I had a flashback on Wednesday!!  No, not the psychedelic kind… a vivid memory accompanied by warm fuzzy happy stuff.  The Farmer’s Insurance zeppelin was cruising the Muskegon skies, and I got to see it twice.  One of the ladies at work breezed past my office and blurted, “if you want to see the Farmer’s blimp, you better come to the window!!”

I ran.

There it was off in the distance!!  A beautiful example of technology that seems really weird but actually makes a lot of sense.  And definitely a blast from the past.  Then I got a closer look on my way home as it was cruising around in its huge, cigar shaped glory.

Technically, the Farmer’s Insurance “blimp” is not a blimp at all, it’s a zeppelin.  The difference (I just looked it up) being that a blimp is a dirigible, basically a giant gas bladder filled with helium.  A zeppelin, on the other hand has a frame or at least a partial frame that is used to keep the shape constant and also to mount motors in the back.

The flashback I mentioned earlier was sparked by the sight of the Farmer’s Insurance zeppelin.  I was maybe 6 or 7 years old, our family was living on Long Island at the time.  I remember playing outside and hearing the drone of some aircraft motors.  That was not unusual in those days, because when I was a kid the majority of commercial aircraft traffic was still being handled by propeller type airplanes.

However, these motors seemed pretty close to the ground, judging by the noise.  I also distinctly recall the shiver that went down my spine as I saw this huge dome shaped nose cone rising overhead above the trees.  I also remember a panel of lights with words scrolling along the bottom of this strange craft.  It was the Goodyear blimp!!  I had seen film of it on TV but here it was flying straight above me!!  From what I’ve read, typical operating altitude for such craft is about 1,000 feet, although they can go as high as 8,500 feet.  When you’re a kid and you see something that big, it seems much closer.  I’m pretty sure it was cruising at a much lower altitude than 1,000 feet, but that was a very long time ago.

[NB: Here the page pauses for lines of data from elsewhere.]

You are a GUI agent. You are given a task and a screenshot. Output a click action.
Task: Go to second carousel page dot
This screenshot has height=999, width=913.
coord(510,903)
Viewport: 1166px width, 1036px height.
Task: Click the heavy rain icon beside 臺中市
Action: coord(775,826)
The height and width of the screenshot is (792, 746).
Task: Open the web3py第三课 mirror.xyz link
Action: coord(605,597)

So the magic of a zeppelin sighting brought me back to a very happy childhood memory.  Exactly what I needed… work has been a bit of a pain this past year.

So thank you to Farmers Insurance for sponsoring this wonderful craft.  I would have loved to been lucky enough to score a ride, but I didn’t get much advance notice.  Besides, I didn’t have a spare $536 lying around for a one hour zeppelin ride.  Ah well.

Oh, and and thank you Goodyear for keeping up the tradition also.  Goodyear has been making blimps since 1925!!  I never knew.  Sounds like they intend to keep doing so, and that the “new” designs will be zeppelins!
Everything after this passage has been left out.